- _ACTIVITY_
Transcribe the data in full; each line must match exactly.

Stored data
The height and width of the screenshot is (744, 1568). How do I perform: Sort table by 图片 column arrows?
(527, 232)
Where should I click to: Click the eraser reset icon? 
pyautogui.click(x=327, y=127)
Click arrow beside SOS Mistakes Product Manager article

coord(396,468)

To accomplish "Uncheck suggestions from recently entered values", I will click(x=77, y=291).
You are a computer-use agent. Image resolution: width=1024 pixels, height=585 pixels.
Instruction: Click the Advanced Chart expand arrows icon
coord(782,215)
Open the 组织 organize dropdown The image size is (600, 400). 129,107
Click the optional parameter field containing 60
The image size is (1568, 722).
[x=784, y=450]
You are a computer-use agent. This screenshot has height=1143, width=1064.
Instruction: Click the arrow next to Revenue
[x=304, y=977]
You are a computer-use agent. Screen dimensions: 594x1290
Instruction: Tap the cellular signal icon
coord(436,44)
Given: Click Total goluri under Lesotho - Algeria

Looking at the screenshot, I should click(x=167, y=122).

- _SOLUTION TO THE EXERCISE_
The height and width of the screenshot is (744, 1568). How do I perform: Sort table by 图片 column arrows?
(527, 232)
Where should I click to: Click the eraser reset icon? 
pyautogui.click(x=327, y=127)
Click arrow beside SOS Mistakes Product Manager article

coord(396,468)

To accomplish "Uncheck suggestions from recently entered values", I will click(x=77, y=291).
You are a computer-use agent. Image resolution: width=1024 pixels, height=585 pixels.
Instruction: Click the Advanced Chart expand arrows icon
coord(782,215)
Open the 组织 organize dropdown The image size is (600, 400). 129,107
Click the optional parameter field containing 60
The image size is (1568, 722).
[x=784, y=450]
You are a computer-use agent. This screenshot has height=1143, width=1064.
Instruction: Click the arrow next to Revenue
[x=304, y=977]
You are a computer-use agent. Screen dimensions: 594x1290
Instruction: Tap the cellular signal icon
coord(436,44)
Given: Click Total goluri under Lesotho - Algeria

Looking at the screenshot, I should click(x=167, y=122).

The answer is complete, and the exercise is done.